Example setup
Warning: 5gb memory df creation
import time
import numpy as np
import polars as pl
rng = np.random.default_rng(1)
nrows = 50_000_000
df = pl.DataFrame(
dict(
id=rng.integers(1, 50, nrows),
id2=rng.integers(1, 500, nrows),
v=rng.normal(0, 1, nrows),
v1=rng.normal(0, 1, nrows),
v2=rng.normal(0, 1, nrows),
v3=rng.normal(0, 1, nrows),
v4=rng.normal(0, 1, nrows),
v5=rng.normal(0, 1, nrows),
v6=rng.normal(0, 1, nrows),
v7=rng.normal(0, 1, nrows),
v8=rng.normal(0, 1, nrows),
v9=rng.normal(0, 1, nrows),
v10=rng.normal(0, 1, nrows),
)
)
I have a simple task on hand as follows.
start = time.perf_counter()
res = (
df.lazy()
.with_columns(
[
pl.col(f"v{i}") - pl.col(f"v{i}").mean().over(["id", "id2"])
for i in range(1, 11)
]
)
.groupby(["id", "id2"])
.agg([(pl.col(f"v{i}") * pl.col("v")).sum() for i in range(1, 11)])
.collect()
)
time.perf_counter() - start
# 9.85
This task above completes in ~10s on a 16-core machine.

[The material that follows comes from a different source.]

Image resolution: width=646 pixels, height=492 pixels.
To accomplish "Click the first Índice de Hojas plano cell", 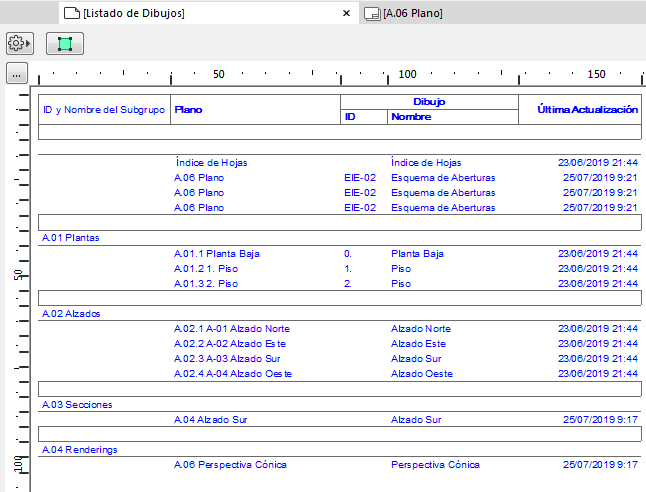I will [x=211, y=162].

However, if I first split/partition the df
by id
and then perform the same calculation as above and call collect_all
and concat
at the end, I can get a nearly 2x speedup.

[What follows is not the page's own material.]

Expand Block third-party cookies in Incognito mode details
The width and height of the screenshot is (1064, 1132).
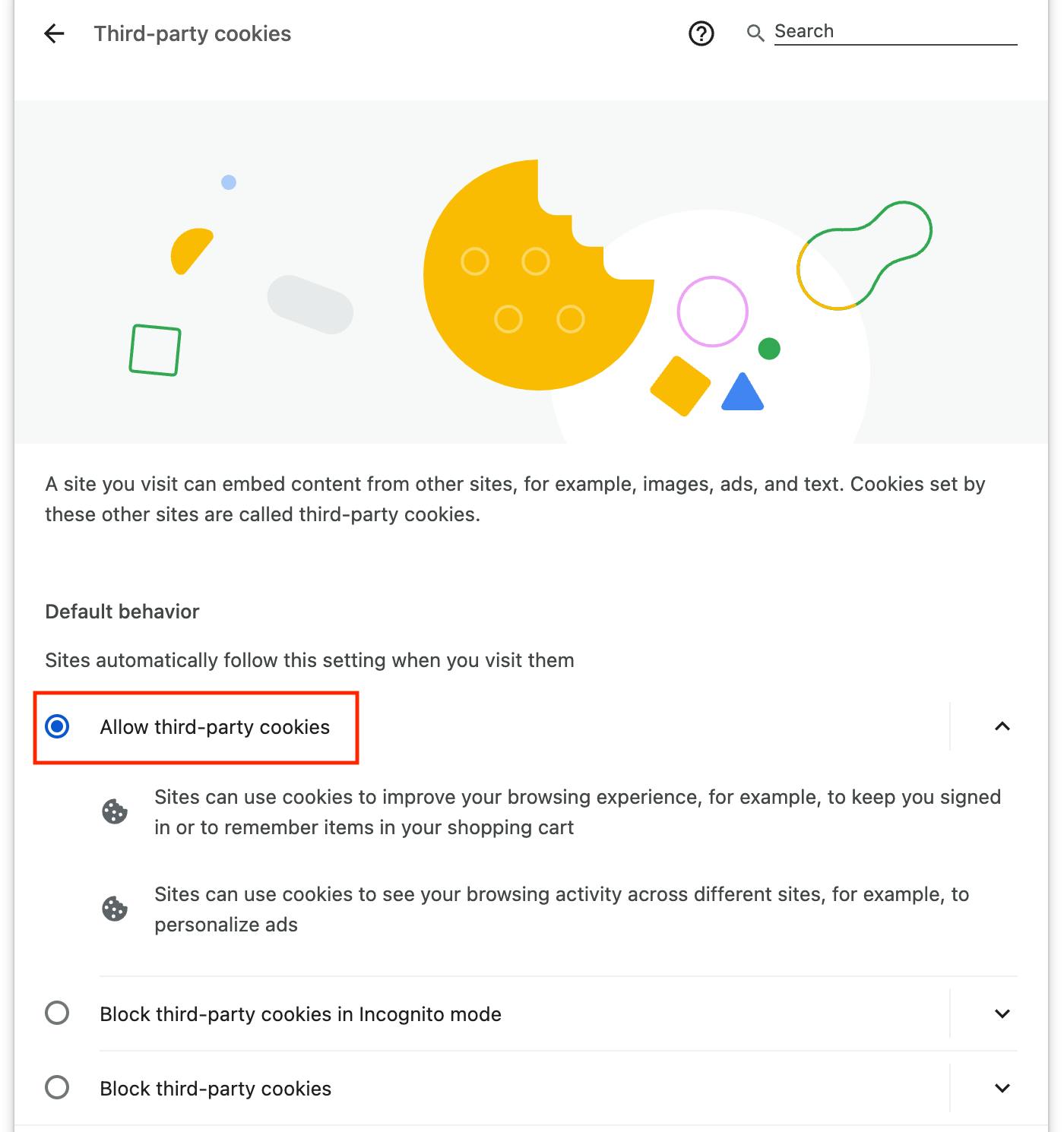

start = time.perf_counter()
res2 = pl.concat(
pl.collect_all(
[
dfi.lazy()
.with_columns(
[
pl.col(f"v{i}") - pl.col(f"v{i}").mean().over(["id", "id2"])
for i in range(1, 11)
]
)
.groupby(["id", "id2"])
.agg([(pl.col(f"v{i}") * pl.col("v")).sum() for i in range(1, 11)])
for dfi in df.partition_by("id", maintain_order=False)
]
)
)
time.perf_counter() - start
# 5.60
In addition, if I do the partition by id2
instead of id
, the time it takes will be even faster ~4s.
I also noticed the second approach (either partition by id
or id2
) has better CPU utilization rate than the first one. Maybe this is the reason why the second approach is faster.
My question is:
- Why the second approach is faster and has better CPU utilization?
- Shouldn't they be the same in terms of performance, since I think window/groupby operations will always be executed in parallel for each window/group and use as many available resources as possible?